GOAL OF THE EXERCISE:
Print nothing but the lines below starting at the line that holds "Open the All audiences dropdown" and ending at the line that holds "This screenshot has height=836, width=1456.", including both, each exactly as written.
________________
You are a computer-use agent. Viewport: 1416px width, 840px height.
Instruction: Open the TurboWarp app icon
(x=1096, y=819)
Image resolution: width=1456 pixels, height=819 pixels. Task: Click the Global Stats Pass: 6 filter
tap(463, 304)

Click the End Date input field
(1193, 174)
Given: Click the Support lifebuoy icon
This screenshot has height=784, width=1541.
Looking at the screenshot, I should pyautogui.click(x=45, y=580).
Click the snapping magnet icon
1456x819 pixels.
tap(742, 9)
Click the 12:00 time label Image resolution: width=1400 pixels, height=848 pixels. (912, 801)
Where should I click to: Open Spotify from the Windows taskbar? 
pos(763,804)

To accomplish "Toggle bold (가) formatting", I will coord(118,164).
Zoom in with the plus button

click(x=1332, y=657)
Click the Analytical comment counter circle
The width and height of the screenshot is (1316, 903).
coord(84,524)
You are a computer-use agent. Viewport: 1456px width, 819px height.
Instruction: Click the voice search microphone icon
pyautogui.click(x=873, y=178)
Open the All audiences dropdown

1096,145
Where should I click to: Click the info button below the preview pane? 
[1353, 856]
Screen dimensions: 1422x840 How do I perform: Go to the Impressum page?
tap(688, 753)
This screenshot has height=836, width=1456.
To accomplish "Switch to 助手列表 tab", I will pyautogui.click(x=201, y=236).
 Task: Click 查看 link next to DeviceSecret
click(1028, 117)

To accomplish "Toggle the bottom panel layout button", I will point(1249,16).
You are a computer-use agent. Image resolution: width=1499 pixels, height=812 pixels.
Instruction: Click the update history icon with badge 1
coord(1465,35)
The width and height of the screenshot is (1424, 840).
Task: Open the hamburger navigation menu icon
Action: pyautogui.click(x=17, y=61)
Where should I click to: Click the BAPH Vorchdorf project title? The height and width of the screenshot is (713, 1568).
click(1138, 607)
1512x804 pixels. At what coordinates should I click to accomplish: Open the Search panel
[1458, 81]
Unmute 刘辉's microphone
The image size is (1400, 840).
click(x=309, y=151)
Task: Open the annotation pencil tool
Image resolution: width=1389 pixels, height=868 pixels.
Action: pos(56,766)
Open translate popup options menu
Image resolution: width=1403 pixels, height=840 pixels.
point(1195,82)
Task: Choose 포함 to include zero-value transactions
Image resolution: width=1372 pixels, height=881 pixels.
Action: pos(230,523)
________________
TASK RESPONSE:
Open the All audiences dropdown

1096,145
Where should I click to: Click the info button below the preview pane? 
[1353, 856]
Screen dimensions: 1422x840 How do I perform: Go to the Impressum page?
tap(688, 753)
This screenshot has height=836, width=1456.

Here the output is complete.